WORK REQUEST:
The copy must hold exactly the lines from the one with "How do I perform: Insert" through the end of the listing below, and nothing else, with no pictures.
===== ENTRIES PROVIDED =====
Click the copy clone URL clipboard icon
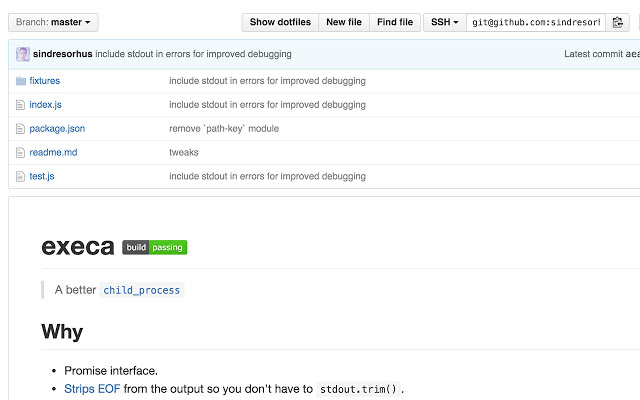(619, 22)
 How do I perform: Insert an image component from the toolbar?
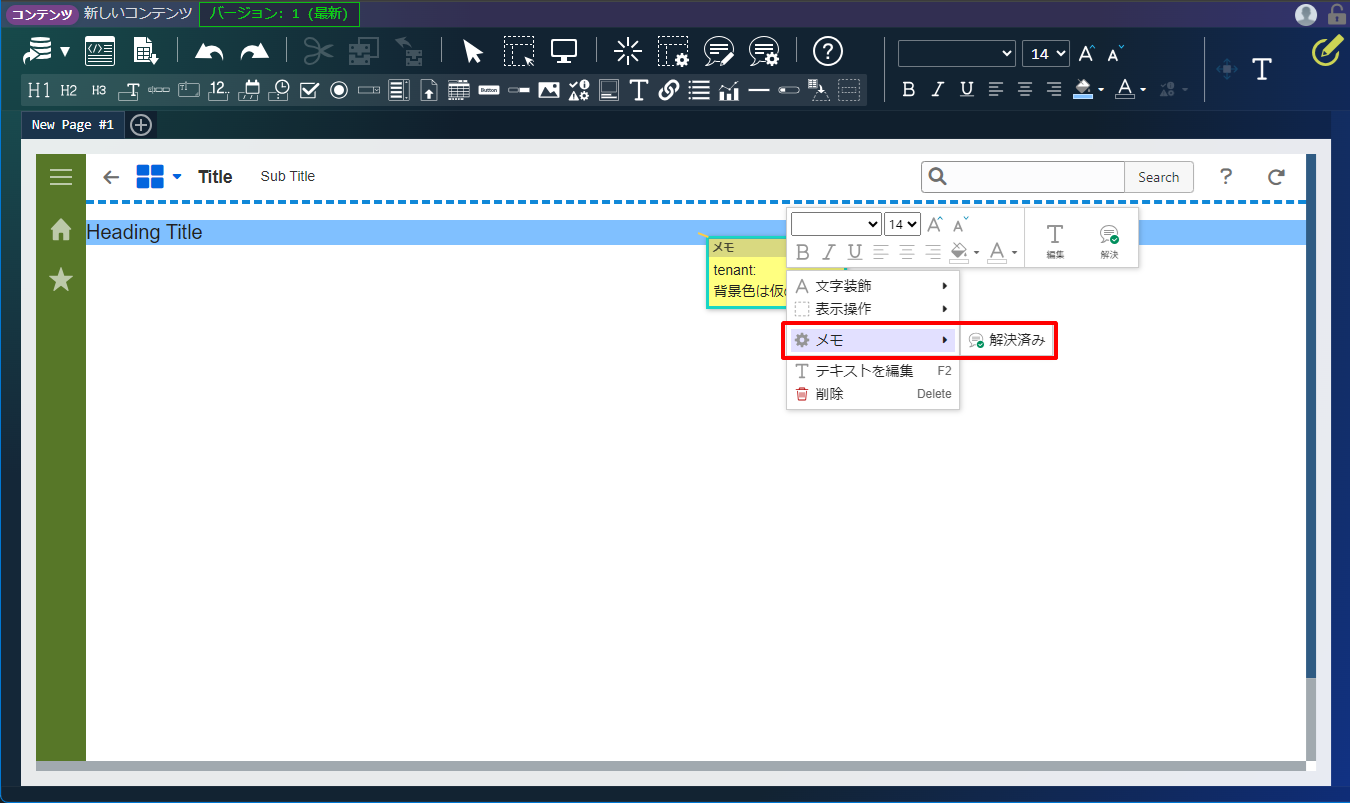point(548,90)
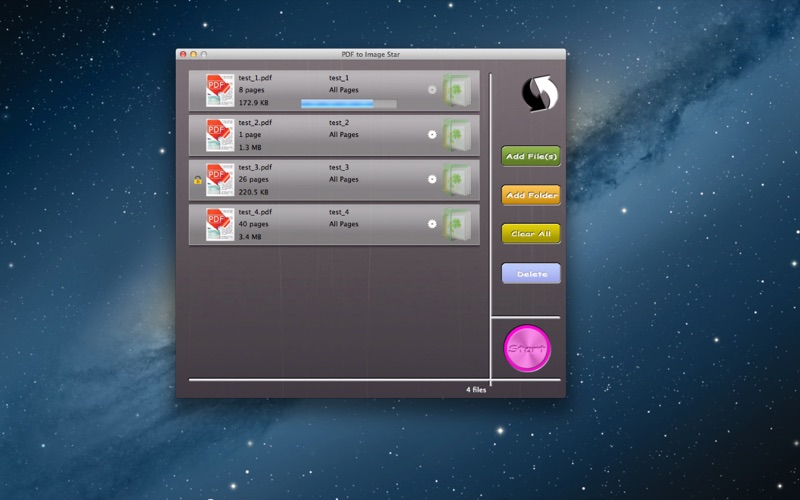Click the output folder icon for test_1.pdf
800x500 pixels.
click(457, 89)
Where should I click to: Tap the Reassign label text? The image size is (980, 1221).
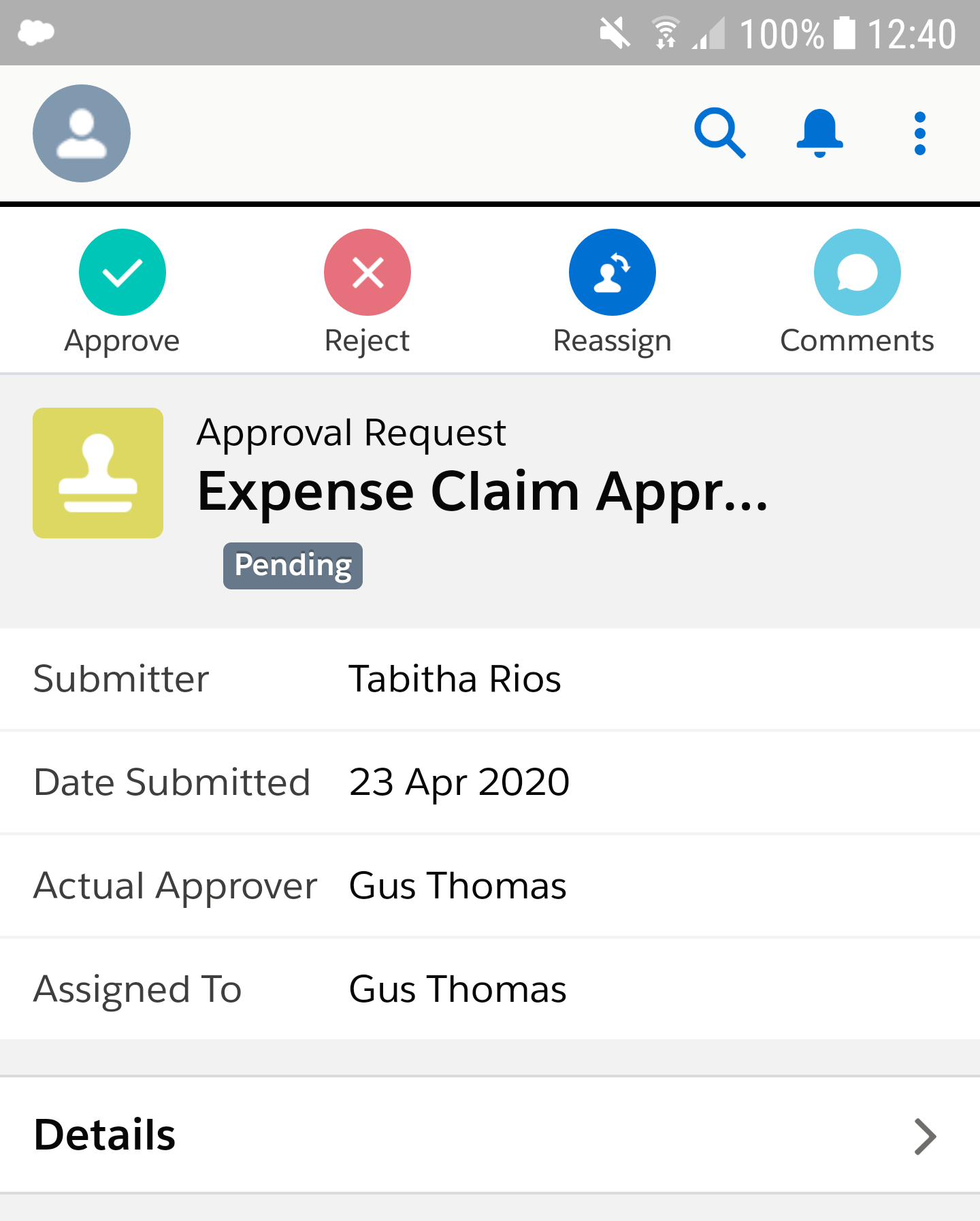(612, 340)
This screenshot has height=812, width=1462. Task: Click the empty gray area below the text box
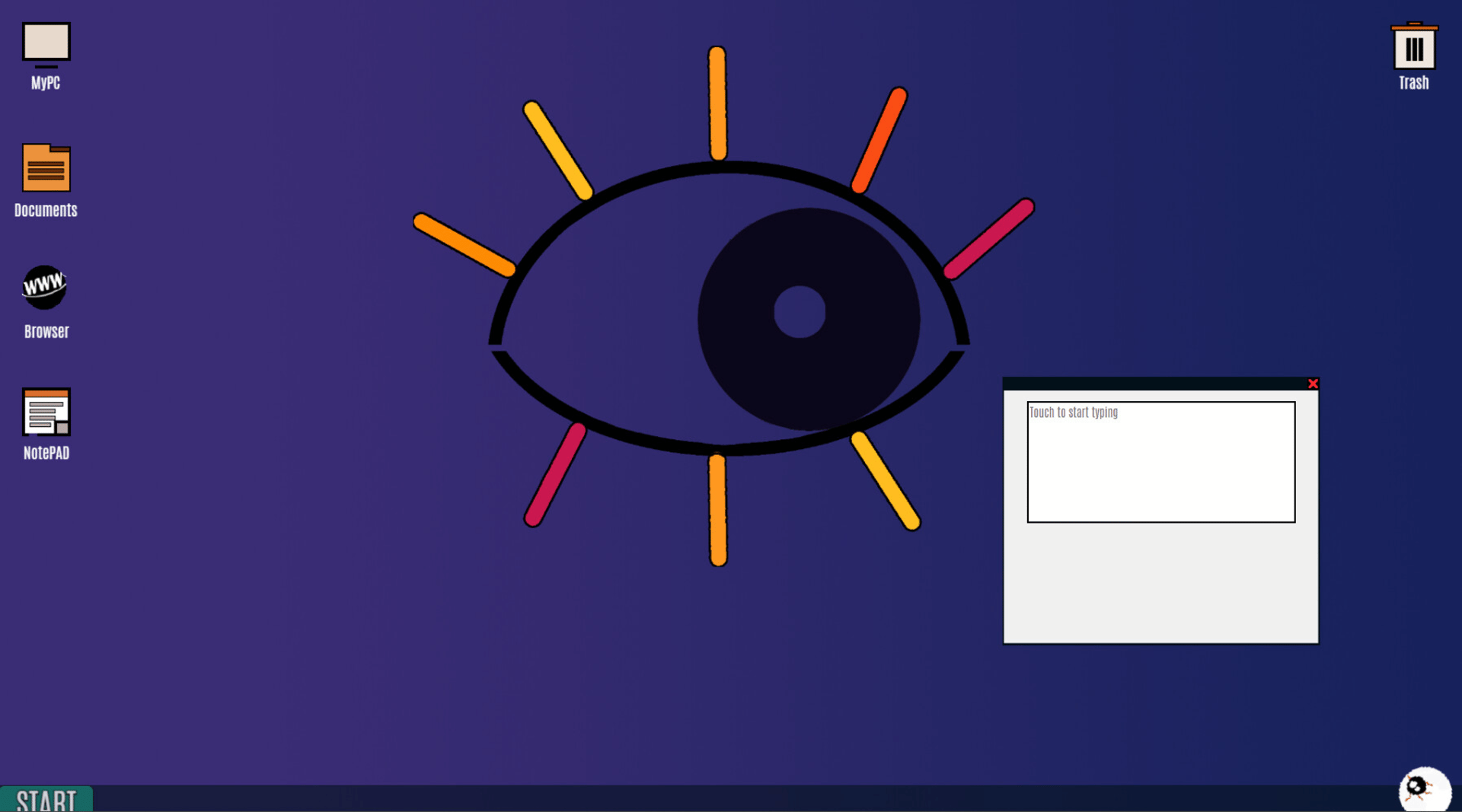pyautogui.click(x=1160, y=582)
=====
EXPECTED OUTPUT:
 How do I perform: Insert an image component from the toolbar?
point(548,90)
Click the output folder icon for test_1.pdf
800x500 pixels.
click(457, 89)
Where should I click to: Tap the Reassign label text? The image size is (980, 1221).
(612, 340)
This screenshot has height=812, width=1462. Task: Click the empty gray area below the text box
pyautogui.click(x=1160, y=582)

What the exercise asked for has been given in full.